Born on February 23, 1685, George Frideric Handel loved music from the earliest part of his life. As a child, he would sit at the church organ and create beautiful music to the surprise and delight of those who heard him.
Handel’s father, believing that music would not provide a worthwhile enough career for him, encouraged him to give up music and become a lawyer. But that isn’t what God had planned for him.
By the time Handel was in his twenties, he was the highest paid composer (music writer) in the entire world. He opened the famous Royal Academy of Music, and people flocked to hear his works performed.
Fame was not to last forever, though. Soon, there were newer and better composers; and people forgot about George Frederic Handel. He no longer had the money or praise of men, and he became very depressed over his life. His hands grew crippled, and no one came to hear him play anymore. He believed he was done.

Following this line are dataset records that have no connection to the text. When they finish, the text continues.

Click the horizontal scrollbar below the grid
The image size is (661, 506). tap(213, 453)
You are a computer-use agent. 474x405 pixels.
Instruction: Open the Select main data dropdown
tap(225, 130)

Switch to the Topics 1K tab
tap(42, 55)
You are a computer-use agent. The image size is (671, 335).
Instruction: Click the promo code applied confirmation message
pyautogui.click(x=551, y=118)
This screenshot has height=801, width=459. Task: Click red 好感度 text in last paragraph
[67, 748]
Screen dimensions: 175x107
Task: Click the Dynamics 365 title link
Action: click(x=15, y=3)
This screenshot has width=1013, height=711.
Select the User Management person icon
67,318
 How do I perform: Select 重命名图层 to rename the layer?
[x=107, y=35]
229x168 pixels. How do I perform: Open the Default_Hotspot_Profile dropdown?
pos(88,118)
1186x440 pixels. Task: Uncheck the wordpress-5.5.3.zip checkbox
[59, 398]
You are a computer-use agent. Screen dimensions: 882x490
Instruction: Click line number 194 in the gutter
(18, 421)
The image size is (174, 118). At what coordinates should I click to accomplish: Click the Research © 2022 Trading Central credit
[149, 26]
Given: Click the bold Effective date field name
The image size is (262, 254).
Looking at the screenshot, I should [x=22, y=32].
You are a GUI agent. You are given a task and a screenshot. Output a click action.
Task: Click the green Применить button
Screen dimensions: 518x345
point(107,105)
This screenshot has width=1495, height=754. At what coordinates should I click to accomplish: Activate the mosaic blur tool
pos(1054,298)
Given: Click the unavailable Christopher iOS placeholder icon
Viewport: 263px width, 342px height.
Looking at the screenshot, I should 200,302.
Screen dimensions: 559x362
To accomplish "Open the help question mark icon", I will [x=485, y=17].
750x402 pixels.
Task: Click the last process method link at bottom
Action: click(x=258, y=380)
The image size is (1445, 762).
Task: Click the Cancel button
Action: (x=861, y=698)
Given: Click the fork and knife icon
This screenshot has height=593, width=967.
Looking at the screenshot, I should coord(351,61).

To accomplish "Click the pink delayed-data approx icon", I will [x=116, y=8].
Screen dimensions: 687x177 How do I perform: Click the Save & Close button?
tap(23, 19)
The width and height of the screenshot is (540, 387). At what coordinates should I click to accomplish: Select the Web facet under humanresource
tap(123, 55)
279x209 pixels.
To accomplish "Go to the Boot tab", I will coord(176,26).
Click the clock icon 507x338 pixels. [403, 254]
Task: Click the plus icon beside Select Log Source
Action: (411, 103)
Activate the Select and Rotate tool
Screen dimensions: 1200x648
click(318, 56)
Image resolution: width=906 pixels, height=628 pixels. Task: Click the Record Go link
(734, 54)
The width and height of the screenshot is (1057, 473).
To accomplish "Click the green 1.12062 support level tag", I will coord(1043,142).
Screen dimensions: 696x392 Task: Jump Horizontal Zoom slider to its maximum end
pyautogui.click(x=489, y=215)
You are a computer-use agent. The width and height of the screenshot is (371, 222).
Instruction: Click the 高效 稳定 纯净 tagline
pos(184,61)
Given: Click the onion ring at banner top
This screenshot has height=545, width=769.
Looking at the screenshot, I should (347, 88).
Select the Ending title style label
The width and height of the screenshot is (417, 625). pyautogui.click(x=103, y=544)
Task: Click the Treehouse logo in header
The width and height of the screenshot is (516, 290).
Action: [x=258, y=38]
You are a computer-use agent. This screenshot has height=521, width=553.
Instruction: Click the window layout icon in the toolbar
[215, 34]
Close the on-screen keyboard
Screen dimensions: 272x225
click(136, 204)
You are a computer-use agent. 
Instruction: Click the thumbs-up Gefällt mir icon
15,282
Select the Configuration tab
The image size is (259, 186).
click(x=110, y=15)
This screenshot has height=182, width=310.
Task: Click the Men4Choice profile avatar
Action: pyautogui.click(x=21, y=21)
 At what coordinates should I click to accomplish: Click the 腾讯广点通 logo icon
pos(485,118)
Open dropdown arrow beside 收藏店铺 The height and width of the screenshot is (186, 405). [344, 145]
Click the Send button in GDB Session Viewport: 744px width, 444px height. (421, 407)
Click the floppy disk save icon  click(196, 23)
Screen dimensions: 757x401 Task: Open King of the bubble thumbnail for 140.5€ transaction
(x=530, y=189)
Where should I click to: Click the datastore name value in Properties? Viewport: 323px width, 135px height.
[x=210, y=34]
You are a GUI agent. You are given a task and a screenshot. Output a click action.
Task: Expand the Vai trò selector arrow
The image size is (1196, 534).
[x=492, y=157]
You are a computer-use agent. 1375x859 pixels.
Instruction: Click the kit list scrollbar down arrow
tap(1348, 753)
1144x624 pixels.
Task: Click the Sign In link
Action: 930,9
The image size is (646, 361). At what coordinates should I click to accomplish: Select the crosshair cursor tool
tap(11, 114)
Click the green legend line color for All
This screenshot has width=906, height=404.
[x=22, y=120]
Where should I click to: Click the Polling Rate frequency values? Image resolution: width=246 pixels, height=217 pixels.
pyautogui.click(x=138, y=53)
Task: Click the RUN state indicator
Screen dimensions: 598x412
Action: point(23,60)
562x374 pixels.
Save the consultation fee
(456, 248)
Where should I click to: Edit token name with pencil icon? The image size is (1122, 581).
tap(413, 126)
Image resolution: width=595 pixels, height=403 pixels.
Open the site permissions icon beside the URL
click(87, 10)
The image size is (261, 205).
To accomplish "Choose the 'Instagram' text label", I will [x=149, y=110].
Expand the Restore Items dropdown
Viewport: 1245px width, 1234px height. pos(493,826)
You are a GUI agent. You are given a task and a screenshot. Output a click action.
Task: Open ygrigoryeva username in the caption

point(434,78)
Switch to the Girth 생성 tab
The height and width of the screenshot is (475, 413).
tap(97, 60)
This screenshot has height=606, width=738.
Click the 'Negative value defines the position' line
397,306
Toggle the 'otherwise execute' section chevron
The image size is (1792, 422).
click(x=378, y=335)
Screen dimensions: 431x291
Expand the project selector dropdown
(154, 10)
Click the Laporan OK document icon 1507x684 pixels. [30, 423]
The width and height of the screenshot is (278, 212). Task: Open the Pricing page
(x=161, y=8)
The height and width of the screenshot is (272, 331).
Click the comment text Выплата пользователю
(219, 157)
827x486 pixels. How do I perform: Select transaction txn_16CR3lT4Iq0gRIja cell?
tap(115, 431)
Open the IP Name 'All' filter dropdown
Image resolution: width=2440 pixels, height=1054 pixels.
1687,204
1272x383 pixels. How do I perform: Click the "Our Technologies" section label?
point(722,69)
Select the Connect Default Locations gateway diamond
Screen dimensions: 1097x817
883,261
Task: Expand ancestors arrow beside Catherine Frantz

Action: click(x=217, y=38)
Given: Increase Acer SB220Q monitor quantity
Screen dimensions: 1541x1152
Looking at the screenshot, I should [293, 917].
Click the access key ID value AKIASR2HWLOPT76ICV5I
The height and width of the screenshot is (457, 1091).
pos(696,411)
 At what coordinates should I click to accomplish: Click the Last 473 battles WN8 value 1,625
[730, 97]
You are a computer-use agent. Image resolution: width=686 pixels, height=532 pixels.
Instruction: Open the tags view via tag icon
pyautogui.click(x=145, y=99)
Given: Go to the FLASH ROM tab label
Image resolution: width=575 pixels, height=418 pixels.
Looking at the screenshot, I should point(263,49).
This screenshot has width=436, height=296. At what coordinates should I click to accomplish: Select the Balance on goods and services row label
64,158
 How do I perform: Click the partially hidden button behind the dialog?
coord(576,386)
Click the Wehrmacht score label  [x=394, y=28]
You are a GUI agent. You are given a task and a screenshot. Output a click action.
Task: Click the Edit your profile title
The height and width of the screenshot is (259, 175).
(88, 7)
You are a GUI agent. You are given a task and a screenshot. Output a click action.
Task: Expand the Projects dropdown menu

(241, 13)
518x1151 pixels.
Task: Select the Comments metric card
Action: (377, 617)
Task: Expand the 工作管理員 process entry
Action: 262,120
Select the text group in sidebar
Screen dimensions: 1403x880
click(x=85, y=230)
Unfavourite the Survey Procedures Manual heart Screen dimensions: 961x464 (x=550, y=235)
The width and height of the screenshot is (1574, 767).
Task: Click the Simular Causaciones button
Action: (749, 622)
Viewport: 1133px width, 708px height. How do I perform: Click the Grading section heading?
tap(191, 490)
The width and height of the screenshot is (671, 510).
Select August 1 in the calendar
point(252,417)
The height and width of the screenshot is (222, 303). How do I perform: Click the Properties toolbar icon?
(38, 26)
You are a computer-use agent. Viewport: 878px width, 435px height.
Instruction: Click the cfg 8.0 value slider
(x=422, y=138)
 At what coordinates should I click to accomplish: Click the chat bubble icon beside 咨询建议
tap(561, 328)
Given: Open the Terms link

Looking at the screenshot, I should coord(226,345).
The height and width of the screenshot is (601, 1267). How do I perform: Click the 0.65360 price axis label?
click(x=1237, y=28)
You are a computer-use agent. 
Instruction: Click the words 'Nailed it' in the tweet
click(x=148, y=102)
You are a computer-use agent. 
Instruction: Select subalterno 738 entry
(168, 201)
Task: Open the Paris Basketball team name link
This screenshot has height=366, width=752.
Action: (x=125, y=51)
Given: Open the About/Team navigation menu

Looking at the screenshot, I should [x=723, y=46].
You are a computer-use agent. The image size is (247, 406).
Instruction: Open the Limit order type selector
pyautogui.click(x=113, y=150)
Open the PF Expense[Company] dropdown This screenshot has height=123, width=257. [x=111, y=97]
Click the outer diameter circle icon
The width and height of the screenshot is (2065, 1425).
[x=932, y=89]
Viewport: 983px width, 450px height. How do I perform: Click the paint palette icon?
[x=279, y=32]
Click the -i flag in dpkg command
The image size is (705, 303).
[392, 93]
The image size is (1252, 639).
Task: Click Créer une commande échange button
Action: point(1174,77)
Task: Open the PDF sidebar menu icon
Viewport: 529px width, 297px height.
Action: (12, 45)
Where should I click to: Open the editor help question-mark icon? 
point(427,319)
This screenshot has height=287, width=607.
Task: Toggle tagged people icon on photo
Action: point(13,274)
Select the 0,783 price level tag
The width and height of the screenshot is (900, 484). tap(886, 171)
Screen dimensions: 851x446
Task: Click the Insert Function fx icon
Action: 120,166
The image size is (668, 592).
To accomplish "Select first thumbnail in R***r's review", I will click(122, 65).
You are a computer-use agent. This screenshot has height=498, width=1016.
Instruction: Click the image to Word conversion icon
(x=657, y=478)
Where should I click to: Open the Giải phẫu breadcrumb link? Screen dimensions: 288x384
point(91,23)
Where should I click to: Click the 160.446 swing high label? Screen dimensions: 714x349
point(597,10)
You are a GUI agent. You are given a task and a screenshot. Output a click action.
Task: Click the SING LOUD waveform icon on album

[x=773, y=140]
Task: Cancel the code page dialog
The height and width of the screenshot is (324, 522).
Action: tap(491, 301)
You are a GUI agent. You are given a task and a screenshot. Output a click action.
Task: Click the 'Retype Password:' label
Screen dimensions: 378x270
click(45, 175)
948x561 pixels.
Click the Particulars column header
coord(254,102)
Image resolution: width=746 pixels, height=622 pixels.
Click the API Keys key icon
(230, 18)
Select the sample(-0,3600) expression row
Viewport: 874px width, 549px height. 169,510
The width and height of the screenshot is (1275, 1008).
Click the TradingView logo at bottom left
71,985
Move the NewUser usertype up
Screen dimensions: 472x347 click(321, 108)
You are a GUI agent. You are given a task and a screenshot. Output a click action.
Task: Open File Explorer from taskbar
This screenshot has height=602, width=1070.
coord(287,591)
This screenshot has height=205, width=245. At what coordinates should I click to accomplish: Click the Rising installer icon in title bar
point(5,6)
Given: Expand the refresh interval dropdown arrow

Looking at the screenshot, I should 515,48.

Once again, God had other plans. He was not finished with Handel yet. One day, Handel received an important manuscript from a man named Charles Jennens. The text was written about Jesus Christ, and most of it was drawn directly out of the Bible.
On August 22, 1741, Handel locked himself in his house with Jennen’s manuscript and began writing music to go with its words. Twenty-three days later, he finished the most famous oratorio (a kind of musical) of all time. Handel’s Messiah is still performed today worldwide, especially around Christmastime. The Messiah includes the famous “Hallelujah Chorus,” for which audiences stand as a tradition to honor the God Whom it is about (“for the LORD God omnipotent reigneth!”).
Once again, Handel became famous, and still is famous today, although the experience humbled him.
God honors those who honor Him. Have you devoted all you have to His honor and glory rather than your own?
1 Corinthians 2:9 – Eye has not seen, nor ear heard, nor have entered into the heart of man the things which God has prepared for those who love Him.